EXTRACTED TEXT
↓
Yes and no. If in your travels you find ice is available as it is at every fuel dock it's really no big deal to get more ice and keep the cooler/ice box cold. Refrigeration is expensive and it's fabulous. I have had a refer for almost 30 yrs.

However unless ice is not available in where you don't need a refer. Or wait until you are going to be cruising off the grid. Of course some people won't be around the fuel dock for 5 or 6 days and their box will warm up with only ice.

But if you are living aboard... a refer is kinda important.


----------



## capecodda (Oct 6, 2009)

I'm in the camp, don't buy ANYTHING.

Do the survey. Fix all the survey items that are necessary for safety. 

Here's how to think about priorities of fixes:

1. The boat must float. Fix all the leaks or things that could lead to a leak (hoses, sea c***, stuffing box, keel bolts, etc.)

2. The rudder needs to work so you can steer. Fix anything to do with steering. Rudder, shaft, cabling, wheel, tiller, etc.

3. The rig needs to stay up and not fall on you head. Fix anything that has to do with standing rigging. 

4. The sails need to function and running rigging. Fix or replace sails/lines depending on condition.

5. The engine needs to work. Some will disagree with this, but for a 36' boat, there will be places you need to get with no wind and no maneuverability. So this means engine, fuel tanks, gear, shaft, propeller, etc.

6. Compass. So you can find your way.

7. Anchor system. So you can stop. 

8. VHF So you can call for help.

Once all this works, you can work on comfort/convenience stuff that is broken. 

1. The head and sanitation system (although you can live with a bucket).
2. Fresh water system (although you can live with a sun shower and some bottle water to drink).
3. Refrigeration (although you can live with a cheap cooler and some ice).
4. Stove (although you can live with a camp stove)
5. Cushions and fabrics (although you can sleep in a sleeping bag).
↑
COMPLETE THE FOLLOWING
a - Rewrite the forum thread between "3. The rig needs" and "shaft, propeller, etc.", inclusive, changing "engine" to "motor" wherever it occurs.
b - Answer these questions about the forum thread, one answer per line, marked the same way:
(i) For how long has the first poster had a refer?
(ii) On what date did capecodda post?
(iii) According to capecodda, what can you live with in place of a stove?

INFORMATION PROVIDED
↓
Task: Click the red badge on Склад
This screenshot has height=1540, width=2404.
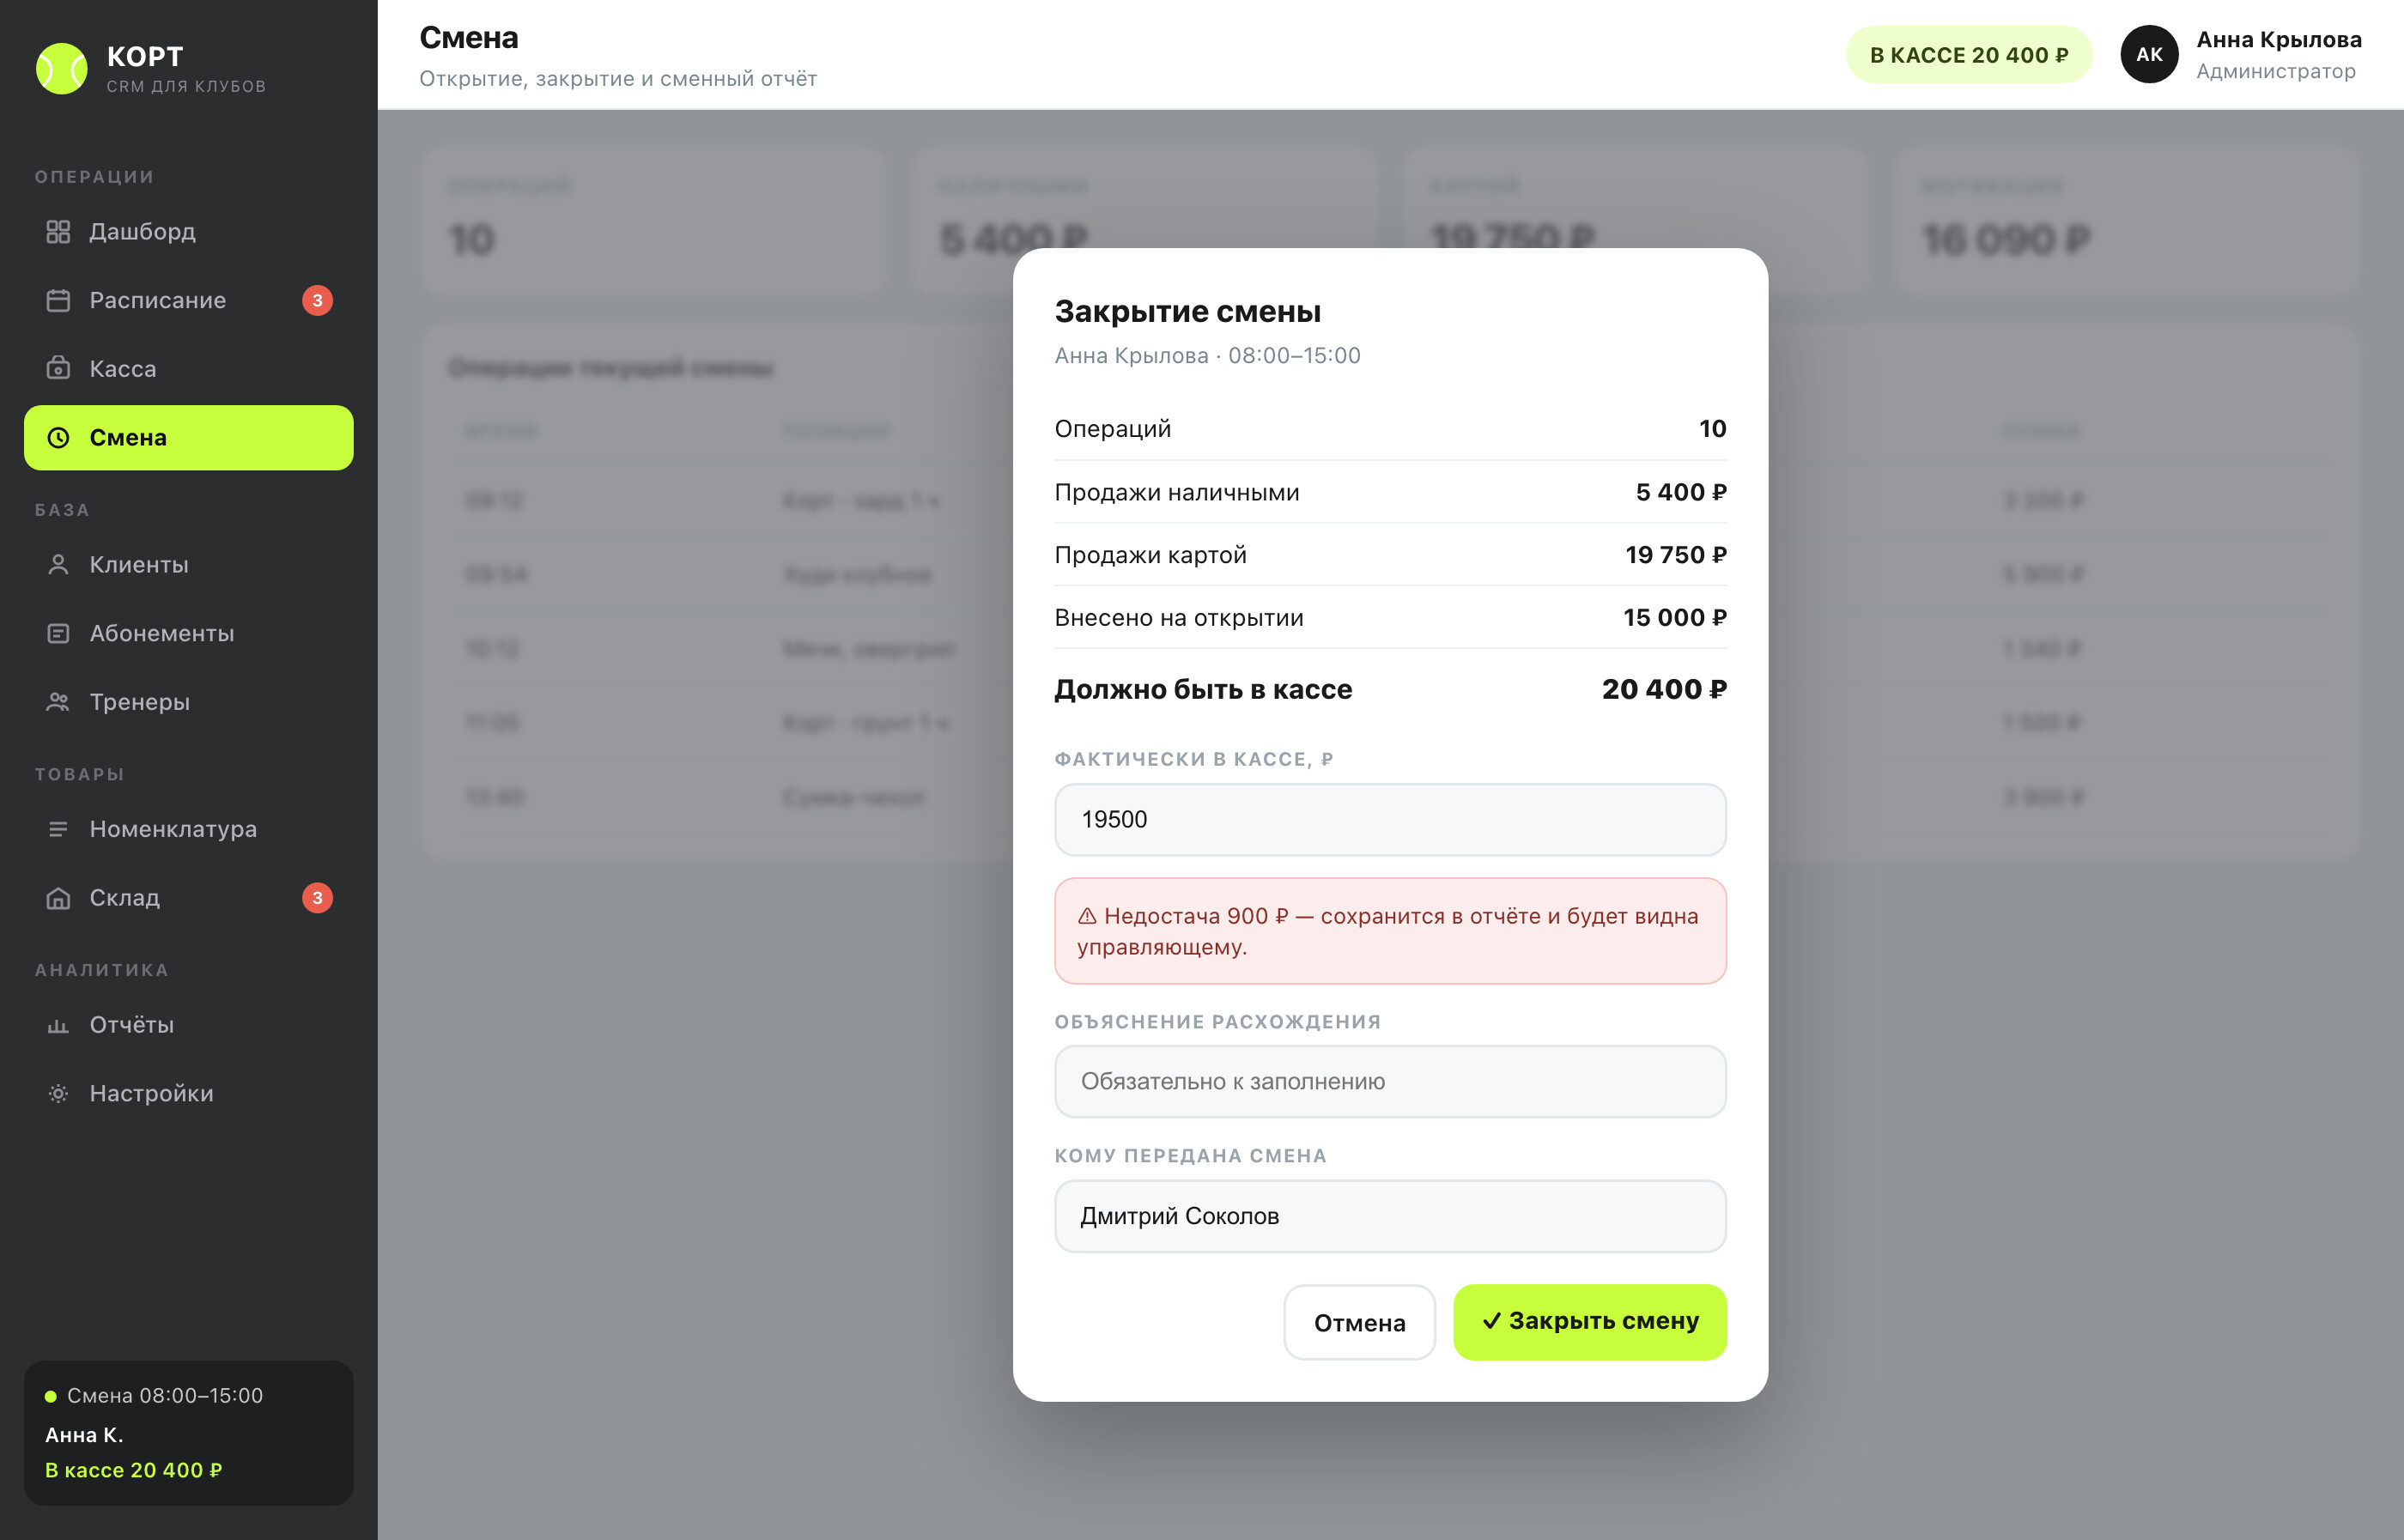Action: (317, 898)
↑
RESULTS
a -
3. The rig needs to stay up and not fall on you head. Fix anything that has to do with standing rigging. 

4. The sails need to function and running rigging. Fix or replace sails/lines depending on condition.

5. The motor needs to work. Some will disagree with this, but for a 36' boat, there will be places you need to get with no wind and no maneuverability. So this means motor, fuel tanks, gear, shaft, propeller, etc.

b -
(i) Almost 30 years
(ii) Oct 6, 2009
(iii) A camp stove